Their IndieGoGo campaign was immediately inundated by consumers hungry for their messaging and products. “We made $575,000 in 45 days,” says Fine. Later on, their finger vibrator for couples was the first-ever sex toy on Kickstarter—a breakthrough for a company of their size and status. “We were able to really go out there and prove that people want what we’re selling, and [that] we know how to make these products, we know how to market them. I mean we’ve gone through all of that without taking an investment from anybody else. And that has been incredibly empowering.”
“I would argue that crowdfunding is incredibly feminist,” Fine muses. “You can cut out the patriarchy—to some extent.” The patriarchy they’re referring to is the one that controls venture capital and, in their experience, funnels money primarily into male-led companies. “It’s not like there aren’t any women-run companies in the space,” says Lieberman, “But it does seem like more of the money is going to the male-run companies.”
Funding is just one of many place they’ve encountered barriers to their sex-positive messaging. Although Dame has grown into an established sexual wellness brand over the past five years, the duo still faces obstacles in their attempts to market their products. “We definitely had an uphill battle trying to get a lot of different private companies to allow us to advertise on their platforms,” says Fine. Companies like Facebook, Twitter, Instagram, Google and The Metropolitan Transportation Authority have all pushed back, denying or restricting their ability to openly market their products.
Paradoxically, the Dame team has noticed that sexual products aimed at men have had significant success advertising on those very same platforms. “I see Facebook allowing erectile dysfunction and low libido pharmaceuticals to advertise,” continues Fine. “If we’re just encouraging more boners in the world but not encouraging more female orgasms in the world…that is inherently problematic. These advertising regulations, they not only hold us back, but really they’re holding consumers back from understanding what their options are, how mainstream it really is, and normalizing that experience.”

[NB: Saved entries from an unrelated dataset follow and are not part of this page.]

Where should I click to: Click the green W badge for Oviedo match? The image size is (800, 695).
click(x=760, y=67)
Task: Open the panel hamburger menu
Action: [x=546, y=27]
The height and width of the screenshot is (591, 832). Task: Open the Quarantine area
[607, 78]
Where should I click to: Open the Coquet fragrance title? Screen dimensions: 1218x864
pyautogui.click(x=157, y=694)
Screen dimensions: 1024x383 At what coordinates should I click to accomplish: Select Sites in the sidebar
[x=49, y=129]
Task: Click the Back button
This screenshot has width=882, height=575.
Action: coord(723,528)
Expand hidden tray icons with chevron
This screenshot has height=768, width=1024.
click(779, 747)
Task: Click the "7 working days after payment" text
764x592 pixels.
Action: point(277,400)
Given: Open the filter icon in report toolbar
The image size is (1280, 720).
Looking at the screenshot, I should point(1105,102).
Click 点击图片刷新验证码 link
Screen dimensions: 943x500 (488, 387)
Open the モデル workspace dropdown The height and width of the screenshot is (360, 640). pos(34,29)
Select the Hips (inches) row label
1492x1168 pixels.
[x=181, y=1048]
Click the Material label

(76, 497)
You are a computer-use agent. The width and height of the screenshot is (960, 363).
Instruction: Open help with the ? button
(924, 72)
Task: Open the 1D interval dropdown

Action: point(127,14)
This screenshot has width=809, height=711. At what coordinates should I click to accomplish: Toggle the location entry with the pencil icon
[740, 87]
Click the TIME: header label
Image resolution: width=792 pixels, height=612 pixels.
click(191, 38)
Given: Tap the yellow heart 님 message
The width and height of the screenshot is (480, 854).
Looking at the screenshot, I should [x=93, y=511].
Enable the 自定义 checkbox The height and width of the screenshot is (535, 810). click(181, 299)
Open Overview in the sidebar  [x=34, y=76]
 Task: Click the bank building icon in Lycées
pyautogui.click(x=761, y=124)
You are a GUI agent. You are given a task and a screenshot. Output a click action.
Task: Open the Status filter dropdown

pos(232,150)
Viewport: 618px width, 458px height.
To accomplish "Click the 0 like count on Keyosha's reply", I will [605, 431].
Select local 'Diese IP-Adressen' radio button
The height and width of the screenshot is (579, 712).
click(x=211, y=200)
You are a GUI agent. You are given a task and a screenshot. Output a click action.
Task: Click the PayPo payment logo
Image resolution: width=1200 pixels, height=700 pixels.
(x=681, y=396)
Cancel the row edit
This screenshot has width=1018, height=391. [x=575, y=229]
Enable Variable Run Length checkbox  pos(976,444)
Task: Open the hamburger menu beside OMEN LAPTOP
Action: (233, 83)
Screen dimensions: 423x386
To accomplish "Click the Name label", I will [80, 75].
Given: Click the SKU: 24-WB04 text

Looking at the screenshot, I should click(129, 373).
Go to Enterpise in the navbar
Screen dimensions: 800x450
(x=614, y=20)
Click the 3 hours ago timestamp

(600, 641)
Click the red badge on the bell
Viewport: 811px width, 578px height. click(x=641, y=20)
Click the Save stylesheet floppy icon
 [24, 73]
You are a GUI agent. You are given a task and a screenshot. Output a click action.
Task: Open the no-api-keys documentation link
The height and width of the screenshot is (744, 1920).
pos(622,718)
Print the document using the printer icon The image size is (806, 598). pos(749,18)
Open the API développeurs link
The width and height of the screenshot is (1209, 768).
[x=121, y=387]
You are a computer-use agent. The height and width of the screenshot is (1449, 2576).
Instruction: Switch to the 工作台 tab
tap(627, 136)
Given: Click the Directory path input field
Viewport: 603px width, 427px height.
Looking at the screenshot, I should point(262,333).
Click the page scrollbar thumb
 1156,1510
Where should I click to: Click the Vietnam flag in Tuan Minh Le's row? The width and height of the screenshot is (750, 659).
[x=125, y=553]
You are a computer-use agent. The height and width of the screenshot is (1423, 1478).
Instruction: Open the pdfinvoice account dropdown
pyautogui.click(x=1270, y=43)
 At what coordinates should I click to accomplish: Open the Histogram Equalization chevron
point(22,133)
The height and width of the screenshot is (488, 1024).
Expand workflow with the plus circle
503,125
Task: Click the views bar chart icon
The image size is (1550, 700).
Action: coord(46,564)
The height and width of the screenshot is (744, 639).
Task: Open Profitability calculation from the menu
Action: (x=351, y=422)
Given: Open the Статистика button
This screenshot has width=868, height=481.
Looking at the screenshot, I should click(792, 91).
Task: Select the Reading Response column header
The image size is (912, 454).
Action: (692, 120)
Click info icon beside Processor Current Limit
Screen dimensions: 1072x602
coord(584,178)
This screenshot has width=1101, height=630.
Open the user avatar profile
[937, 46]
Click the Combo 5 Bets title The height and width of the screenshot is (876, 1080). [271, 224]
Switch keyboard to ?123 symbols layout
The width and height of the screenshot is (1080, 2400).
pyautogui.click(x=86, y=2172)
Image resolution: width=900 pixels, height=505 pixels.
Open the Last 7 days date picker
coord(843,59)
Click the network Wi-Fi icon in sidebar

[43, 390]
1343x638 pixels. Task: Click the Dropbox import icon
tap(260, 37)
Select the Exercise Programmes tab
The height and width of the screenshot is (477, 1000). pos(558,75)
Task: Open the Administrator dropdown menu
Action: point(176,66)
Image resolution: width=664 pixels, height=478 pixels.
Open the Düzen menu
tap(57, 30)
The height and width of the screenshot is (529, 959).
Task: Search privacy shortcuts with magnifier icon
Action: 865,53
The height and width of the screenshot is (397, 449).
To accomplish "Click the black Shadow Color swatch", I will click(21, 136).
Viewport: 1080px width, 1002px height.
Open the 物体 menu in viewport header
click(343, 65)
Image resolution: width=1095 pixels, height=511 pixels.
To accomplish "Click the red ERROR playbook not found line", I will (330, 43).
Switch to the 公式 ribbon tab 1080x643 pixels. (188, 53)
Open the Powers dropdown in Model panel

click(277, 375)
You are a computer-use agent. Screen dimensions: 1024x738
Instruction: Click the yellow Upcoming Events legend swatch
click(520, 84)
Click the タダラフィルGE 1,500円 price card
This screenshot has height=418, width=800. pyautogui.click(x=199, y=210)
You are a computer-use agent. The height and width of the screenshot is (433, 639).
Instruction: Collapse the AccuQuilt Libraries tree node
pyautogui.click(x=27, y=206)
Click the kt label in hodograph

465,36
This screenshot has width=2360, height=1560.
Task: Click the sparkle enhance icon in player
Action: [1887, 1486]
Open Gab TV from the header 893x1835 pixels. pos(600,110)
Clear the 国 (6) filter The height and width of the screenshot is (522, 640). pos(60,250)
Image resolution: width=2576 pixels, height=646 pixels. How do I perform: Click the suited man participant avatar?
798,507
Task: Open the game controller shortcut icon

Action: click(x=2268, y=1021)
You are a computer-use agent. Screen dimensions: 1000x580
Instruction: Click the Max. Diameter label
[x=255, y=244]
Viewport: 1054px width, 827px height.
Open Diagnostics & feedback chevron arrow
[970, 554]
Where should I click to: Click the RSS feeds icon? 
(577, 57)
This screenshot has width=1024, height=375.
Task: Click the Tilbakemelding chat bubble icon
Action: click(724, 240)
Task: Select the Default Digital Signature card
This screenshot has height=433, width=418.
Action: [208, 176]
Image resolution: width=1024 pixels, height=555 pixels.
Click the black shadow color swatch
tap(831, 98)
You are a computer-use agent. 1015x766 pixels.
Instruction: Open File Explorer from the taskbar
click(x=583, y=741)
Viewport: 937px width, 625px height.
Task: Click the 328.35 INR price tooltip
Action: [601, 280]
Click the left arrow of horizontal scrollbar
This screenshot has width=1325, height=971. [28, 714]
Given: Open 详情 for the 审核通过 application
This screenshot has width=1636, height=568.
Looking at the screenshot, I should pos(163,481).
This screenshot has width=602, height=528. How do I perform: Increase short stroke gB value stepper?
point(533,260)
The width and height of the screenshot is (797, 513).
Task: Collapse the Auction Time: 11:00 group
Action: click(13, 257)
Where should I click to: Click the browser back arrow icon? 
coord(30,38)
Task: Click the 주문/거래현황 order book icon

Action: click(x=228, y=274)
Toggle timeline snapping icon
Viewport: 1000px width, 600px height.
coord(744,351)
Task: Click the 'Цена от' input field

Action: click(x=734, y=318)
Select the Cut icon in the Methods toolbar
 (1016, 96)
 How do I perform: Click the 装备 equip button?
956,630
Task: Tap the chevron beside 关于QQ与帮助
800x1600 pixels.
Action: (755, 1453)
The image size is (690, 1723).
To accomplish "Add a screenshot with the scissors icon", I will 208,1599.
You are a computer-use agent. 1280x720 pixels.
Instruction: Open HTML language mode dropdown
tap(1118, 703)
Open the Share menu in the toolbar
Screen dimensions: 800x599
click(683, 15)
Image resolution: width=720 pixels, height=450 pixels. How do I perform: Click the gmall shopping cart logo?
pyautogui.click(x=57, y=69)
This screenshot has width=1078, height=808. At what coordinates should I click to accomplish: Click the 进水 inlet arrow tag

The lack of support for female-centric sex toys galvanized Fine and Lieberman to bring better products to the market. So they set about improving the Eva. They sent out surveys about the experiences of 10,000 Eva users and got 1,700 responses. After reading through all of the feedback, they began to test changes. The result was the Eva II. “It’s a little bit smaller, a little bit lighter,” says Fine. “We were able to add really fine details like wing length, and adding textures to the wings to figure out what holds better.” Eva II is also waterproof and charges conductively.
The feedback also influenced the creation of new products, like Fin, which address other issues consumers had. Fin, for example, is couple-friendly. “We had some Eva users who said they loved Eva, but they wished it felt more engaging from the partner’s perspective,” says Fine.
Their products are all part of the company’s ongoing mission to change the landscape of sex toys for women. The two approach the topic of sex with a high dose of curiosity, keeping inclusivity at the forefront of their mind. “We don’t need to oversensationalize it. We don’t need sex to sell sex. We just need to be straightforward about it.”
In order to do so, Fine and Lieberman are cultivating a more open conversation around sex and all its nuances. “ “Sex is this really powerful and profound part of human existence,” Fine argues, “not addressing it, not speaking openly and honestly about it, not understanding it or cultivating tools for it, has been a disservice to lots of people—especially women.” Once the conversation around female-pleasure becomes more normalized, the marketing for sex-toys will organically follow.
“It’s about speaking up and being honest with yourself and your partner about your sexual pleasure.” says Fine. Changing the sexual satisfaction of vulva-havers requires radical honesty from everyone, no matter their genitals.